The Atlantic, Tennessee and Ohio Railroad Company in North Carolina was incorporated under act of Tennessee on February 26, 1852, and under act of North Carolina on February 15, 1855, as Atlantic, Tennessee and Ohio Railroad Company. The name of the company was changed to Atlantic, Tennessee and Ohio Railroad Company in North Carolina on February 23, 1861.

The railroad completed construction of 45.29 mi of gauge railroad line between Charlotte, North Carolina, and Statesville, North Carolina, in 1860. Some time in 1863, the Confederate States of America dismantled the railroad and used it in construction of the Piedmont Railroad as a matter of military necessity. With the assistance of $147,000 in bonds of the State of North Carolina, authorized by act of the legislature ratified February 3, 1869, the railroad line was reconstructed. It was reopened on June 22, 1871.

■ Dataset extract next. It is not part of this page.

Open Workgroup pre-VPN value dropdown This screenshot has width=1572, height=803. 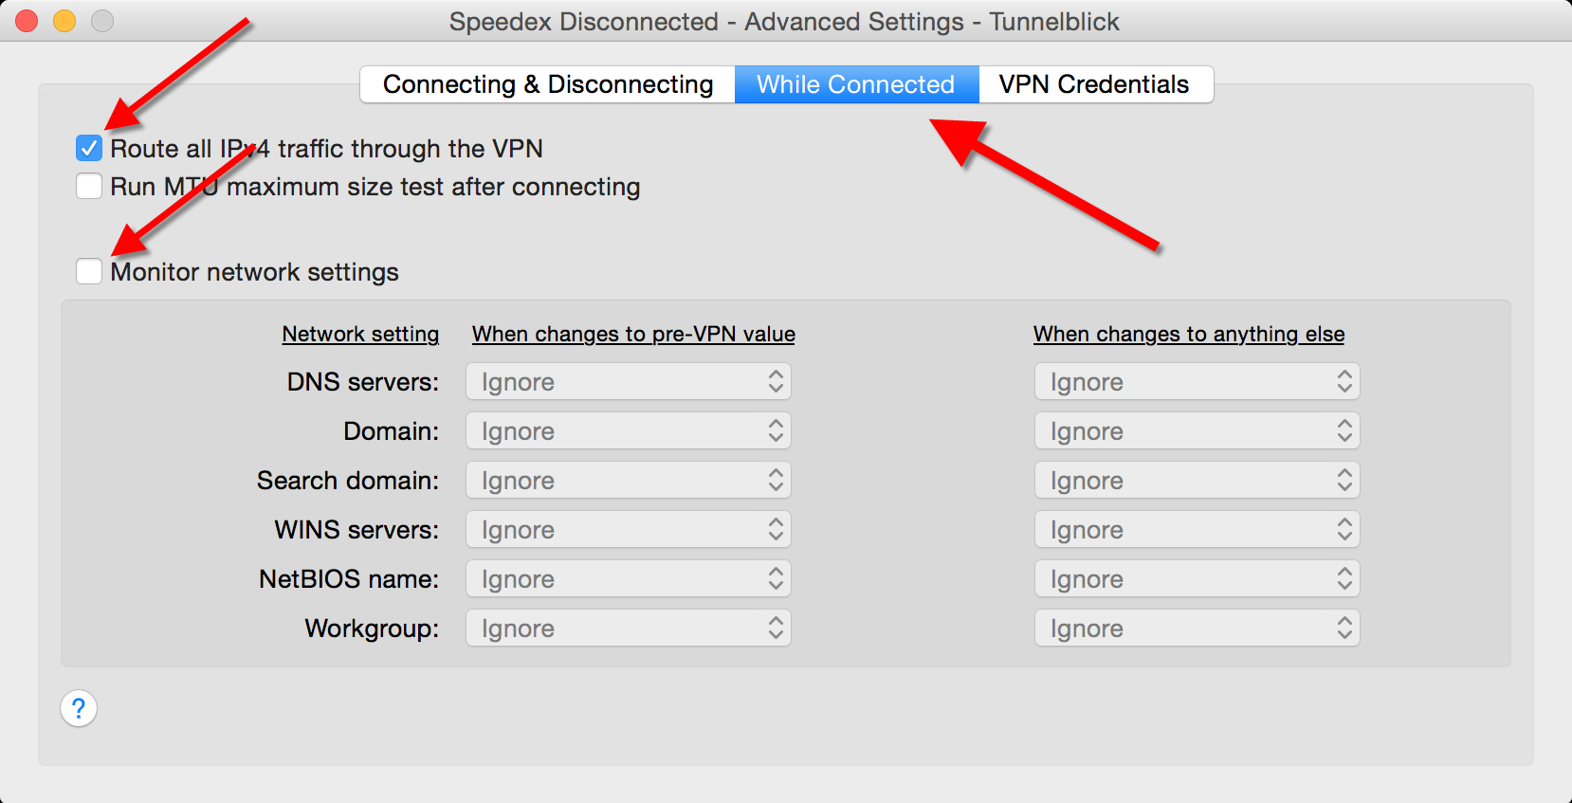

The property of the Atlantic, Tennessee and Ohio Railroad Company in North Carolina was operated by its own organization from 1860 to 1863 and from June 22, 1871, to September 30, 1881, by the Charlotte, Columbia and Augusta Railroad Company from October 1, 1881, to April 30, 1886, by The Richmond and Danville Railroad Company from May 1, 1886, to June 14, 1892, and by the receivers of The Richmond and Danville Railroad Company from June 15, 1892, to June 30, 1894.

The Atlantic, Tennessee and Ohio Railroad Company in North Carolina was sold to Southern Railway Company on June 26, 1894. Southern Railway Company began to operate the property on July 1, 1894.